INPUT ROWS —
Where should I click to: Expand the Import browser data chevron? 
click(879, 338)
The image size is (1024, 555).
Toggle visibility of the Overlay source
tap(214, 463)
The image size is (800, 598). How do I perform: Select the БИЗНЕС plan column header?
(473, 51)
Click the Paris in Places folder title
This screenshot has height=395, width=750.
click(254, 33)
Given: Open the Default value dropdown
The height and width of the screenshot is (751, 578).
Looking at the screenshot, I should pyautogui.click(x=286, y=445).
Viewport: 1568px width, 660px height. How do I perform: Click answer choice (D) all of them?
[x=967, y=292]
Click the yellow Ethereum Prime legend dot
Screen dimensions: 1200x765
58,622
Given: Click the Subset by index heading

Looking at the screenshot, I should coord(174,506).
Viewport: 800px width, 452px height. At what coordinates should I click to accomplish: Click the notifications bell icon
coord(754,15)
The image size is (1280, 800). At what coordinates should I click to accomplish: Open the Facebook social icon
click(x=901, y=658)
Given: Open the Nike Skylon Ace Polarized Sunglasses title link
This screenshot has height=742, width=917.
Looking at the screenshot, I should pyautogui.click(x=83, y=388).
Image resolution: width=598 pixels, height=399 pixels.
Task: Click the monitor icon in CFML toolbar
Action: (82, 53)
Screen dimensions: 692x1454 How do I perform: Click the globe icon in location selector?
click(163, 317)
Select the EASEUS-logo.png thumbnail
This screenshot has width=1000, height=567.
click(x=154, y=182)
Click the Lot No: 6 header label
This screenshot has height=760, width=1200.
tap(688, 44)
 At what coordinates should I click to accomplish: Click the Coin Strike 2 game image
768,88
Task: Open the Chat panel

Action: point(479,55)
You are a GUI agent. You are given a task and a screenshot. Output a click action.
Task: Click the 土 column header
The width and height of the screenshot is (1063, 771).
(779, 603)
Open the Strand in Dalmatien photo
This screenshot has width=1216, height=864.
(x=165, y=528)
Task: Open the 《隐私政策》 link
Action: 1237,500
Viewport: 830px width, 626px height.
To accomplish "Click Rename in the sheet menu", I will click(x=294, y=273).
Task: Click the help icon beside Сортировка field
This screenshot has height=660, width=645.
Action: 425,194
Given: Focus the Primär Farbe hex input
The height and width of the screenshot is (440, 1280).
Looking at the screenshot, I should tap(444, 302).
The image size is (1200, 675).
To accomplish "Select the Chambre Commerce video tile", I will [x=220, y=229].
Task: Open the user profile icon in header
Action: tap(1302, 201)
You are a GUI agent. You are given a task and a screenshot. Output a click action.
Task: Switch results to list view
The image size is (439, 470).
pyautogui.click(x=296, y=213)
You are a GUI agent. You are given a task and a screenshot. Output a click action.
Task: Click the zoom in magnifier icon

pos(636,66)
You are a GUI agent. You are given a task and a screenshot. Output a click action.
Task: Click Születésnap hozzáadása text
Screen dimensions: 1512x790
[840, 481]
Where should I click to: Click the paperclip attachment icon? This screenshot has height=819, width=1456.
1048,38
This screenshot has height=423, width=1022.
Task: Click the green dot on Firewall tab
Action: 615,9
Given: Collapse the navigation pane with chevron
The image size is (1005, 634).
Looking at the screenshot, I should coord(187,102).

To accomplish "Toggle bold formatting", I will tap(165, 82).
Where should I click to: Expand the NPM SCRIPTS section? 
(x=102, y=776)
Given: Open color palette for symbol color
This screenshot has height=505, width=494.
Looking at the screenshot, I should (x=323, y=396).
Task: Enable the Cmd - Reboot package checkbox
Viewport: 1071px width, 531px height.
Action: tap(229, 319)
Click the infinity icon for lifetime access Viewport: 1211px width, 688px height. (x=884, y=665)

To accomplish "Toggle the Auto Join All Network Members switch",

SET EXERCISE — Count the lines in the entries above that contain the string "column", with case counting. Reply with the number alone.

OUTPUT OF THE EXERCISE — 2